■ Required work ■
With the pictures omitted, output word for word the lines from the one containing "Task: Open the Build System dropdown" through the end of the records.

■ Source material ■
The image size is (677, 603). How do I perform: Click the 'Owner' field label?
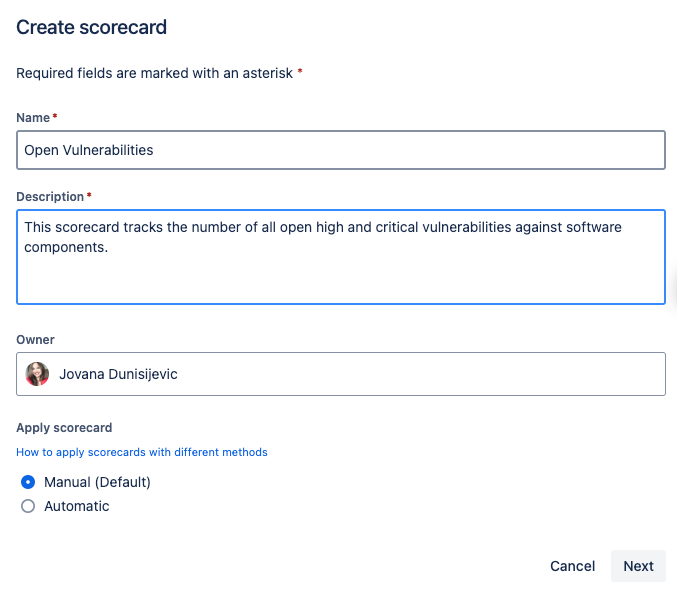tap(35, 340)
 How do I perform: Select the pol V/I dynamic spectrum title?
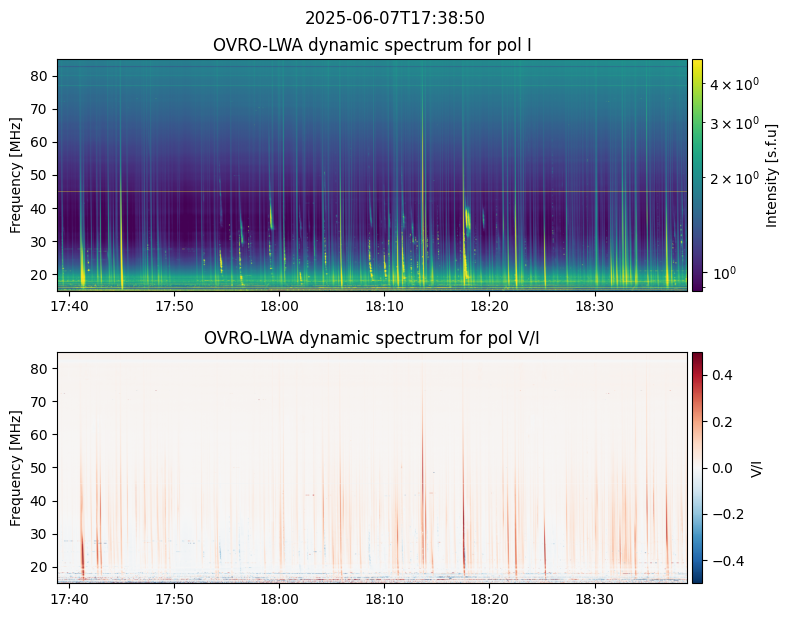pos(372,339)
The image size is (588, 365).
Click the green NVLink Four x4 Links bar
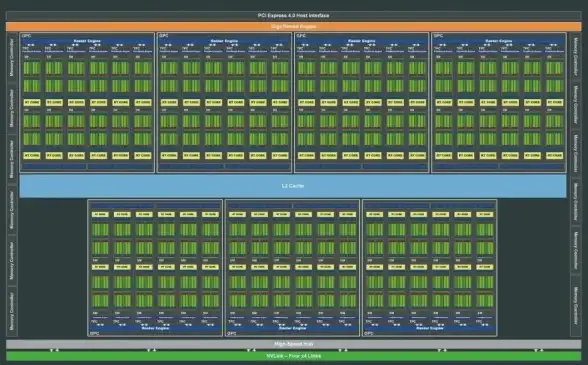294,356
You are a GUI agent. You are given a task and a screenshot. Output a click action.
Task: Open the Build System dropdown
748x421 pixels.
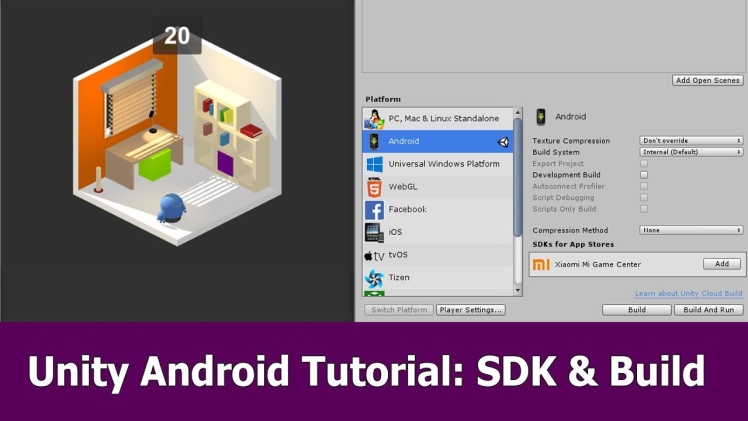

■ Your solution ■
Task: Open the Build System dropdown
748x421 pixels.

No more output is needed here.